The Colonies Partners then filed a lawsuit against the county for damages caused by the diversion of flood control onto their property without a legal easement. The county lost twice in two separate legal actions before Judges Peter Norrell and Christopher Warner before settling the lawsuit for $102 million in 2006.

The County of San Bernardino then entered into litigation against Caltrans, San Bernardino Associated Governments (SANBAG), and the City of Upland to recoup fair-share portions of the settlement as these other government agencies were also responsible for the funding, design and construction of the 210 Freeway and the flood control facilities.

In 2011, a Grand Jury at the request of the District Attorney filed charges against three former county officials and one of the Colonies partners alleging conspiracy, bribery, and that the $102 million dollar settlement was a gift of public funds.

This is where the paradox becomes obvious. The county had consistently defended the settlement up until 2013. Civil attorneys for the county filed briefs stating that the settlement was fair and that damages to the Colonies property were legitimate. In order to collect any remuneration, county attorneys had to show evidence that actual damages occurred and that those damages were covered by the insurance policy.

The District Attorney’s office, an agency of the County of San Bernardino, has consistently alleged that these damages were nonexistent and that the settlement, which they also allege was due to corruption and bribery, was a gift of public funds and illegal.

Clearly, the County of San Bernardino cannot hold two diametrically opposite positions: On one hand successfully proving damages occurred and winning $14 Million, and on the other claiming in a criminal case that there were no damages and the settlement is illegal?

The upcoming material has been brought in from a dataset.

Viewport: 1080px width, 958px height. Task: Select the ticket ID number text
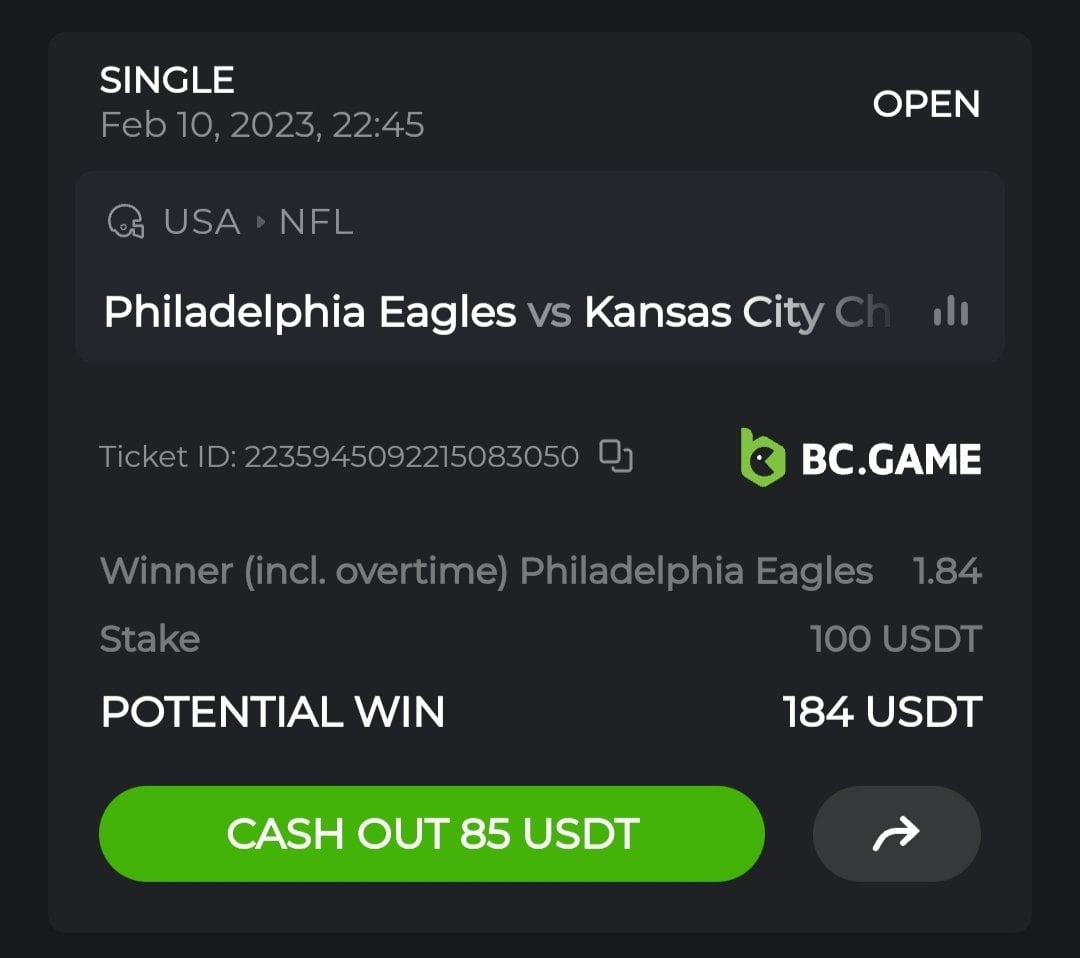[411, 457]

We need to be reminded that these inconsistent positions are not new. The County Board of Supervisors voted consistently up through this recent judgment that the Colonies damages were legitimate and that the county is entitled to fair compensation for its losses. According to the article in the Sun, the county also received $9.5 million from a previous insurance claim. The county’s position has been consistent since 2006.

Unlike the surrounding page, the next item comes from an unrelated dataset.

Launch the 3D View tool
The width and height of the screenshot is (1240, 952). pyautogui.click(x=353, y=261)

Yet in 2011, the District Attorney convened a Grand Jury to bring criminal charges against only a few of the participants in the Colonies settlement making the argument to the Grand Jury that the settlement was baseless, that the Colonies Partners were not entitled to any compensation and that the settlement was a gift of public funds.

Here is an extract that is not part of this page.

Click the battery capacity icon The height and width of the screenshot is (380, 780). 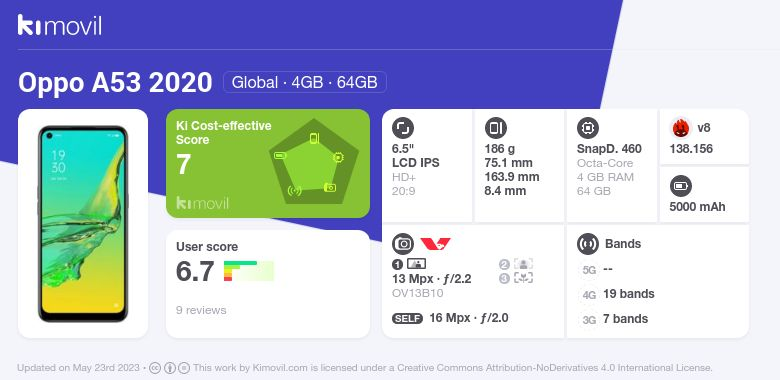pos(681,187)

The District Attorney brought forward numerous witnesses who were involved in closed session discussions of the Board of Supervisors including County Supervisors themselves and County Counsel Ruth Stringer and County Attorney Mitchell Norton (the lead county attorney in the $14 million insurance case). Yet in all the questioning before the Grand Jury, no question was asked as to the county’s position that the settlement was legitimate (or evidence that would prove it was) nor did any of the witnesses volunteer that information.

What is also abundantly clear is that the District Attorney was obviously aware of the county’s civil litigation and the official position of the county. Yet, the District Attorney purposely refused to share any of this information with the Grand Jury.

And there is another twist to this story. The county’s insurance claim against CSAC was, under the insurance contract, to be challenged in binding arbitration. The county’s claim was filed in 2010 and has proceeded in secret under seal to which both the county and CSAC agreed. What purpose does hiding a big legal win for the county, a public entity serve? The only logical explanation: It keeps the facts out of the hands of the criminal defendants that would be exonerated by the evidence.

How much is this going to cost county taxpayers?